Sisonke
Msimang, The Daily
Maverick
The violent
and public beating of non-violent black protesters at the University of Free
State demonstrated white Afrikaner impunity on full display. It was a reminder
of the continued ways in which white people’s violence in South Africa is a
tool that takes direct aim at black people’s bodies.
The violent
racist does not bother with acts of vandalism or bother with the destruction of
property: That would be a waste of time and energy. Over centuries the violence
has evolved into an efficient and highly effective machine. Kick the head and
wound the body. Send a clear message – no warning shots. There is nothing
symbolic about the violence whites have carried out in South Africa in the past
and on Tuesday we saw that it continues to be as literal as it ever was.
Most
importantly, what has become clear in the UFS incident is that public and
university responses to white violence and black violence continue to be marked
by stark differences. Black violence must be dealt with through increased
security, while white violence must be met with love and intense introspection.
The #Colourblind movement that has popped up illustrates this particularly
well.
Those who
call for prayer and reflection are driven by the idea that whites can be coaxed
out of violence through a change of heart, while blacks must be punished and
controlled when they are violent. This asymmetric analysis is at the core of
racist belief and ideology. Racism sees blacks as inferior, undifferentiated
and lawless. Racism sees whites as distinct, individual, rational. These
beliefs persist, in spite of evidence of white irrationality and anxiety, and
black discipline and self control.

== Problems to work on ==
a - Reproduce the article on the University of Free State beating from "The #Colourblind movement" to "and self control." verbatim.
b - Answer these from the article on the University of Free State beating:
(i) What movement does it say has popped up?
(ii) Through what does it say black violence must be dealt with?
(iii) As what does it say racism sees whites?
c - Continue the article on the University of Free State beating from the point where it stops.

== Available data ==
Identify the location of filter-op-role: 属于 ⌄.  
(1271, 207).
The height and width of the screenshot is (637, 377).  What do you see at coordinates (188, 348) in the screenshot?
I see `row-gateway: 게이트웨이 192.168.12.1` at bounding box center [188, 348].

== Responses per task ==
a -
The #Colourblind movement that has popped up illustrates this particularly
well.
Those who
call for prayer and reflection are driven by the idea that whites can be coaxed
out of violence through a change of heart, while blacks must be punished and
controlled when they are violent. This asymmetric analysis is at the core of
racist belief and ideology. Racism sees blacks as inferior, undifferentiated
and lawless. Racism sees whites as distinct, individual, rational. These
beliefs persist, in spite of evidence of white irrationality and anxiety, and
black discipline and self control.

b -
(i) The #Colourblind movement.
(ii) Increased security.
(iii) As distinct, individual, rational.

c -
Because it
is deep-seated and in some ways foundational, it operates both consciously and
sub-consciously, it shapes the responses of even the most thoughtful university
administrators. This is incredible, given how much South Africa has been
internationally recognised as a shining example of conflict resolution.
The
mediation experts and the leaders who lead us into the elections of 1994, are
either dead, tired or discredited. Indeed, the notion of democracy itself, or
rather this particular democracy that we founded twenty years ago, seems to be
on its knees.
It is clear
that we are at a moment of national crisis and that we do not have the
leadership – particularly amongst white South Africans - to adequately address
this situation. Yet even if we found the leaders, new and old, if they emerged
today and began to build a road to sanity and the kind of peace this country
has never known, they would need to understand how we got here.
Ironically,
one of most compelling and useful assessments of how we arrived at this place
was proffered on the very campus of UFS five and a half years ago. Professor
Mahmood Mamdani, one of the world’s foremost minds on issues of conflict and
transition wrote:
Had
the TRC acknowledged pass laws and forced removals as constituting the core
social violence of apartheid, as the stuff of extra-economic coercion and
primitive accumulation, it would have been in a position to imagine a
socio-economic order beyond a liberalized post-apartheid society. It would have
been able to highlight the question of justice in its fullness, as not only as
criminal and political, but also as social. The step the TRC failed to take is
the challenge South Africa faces today.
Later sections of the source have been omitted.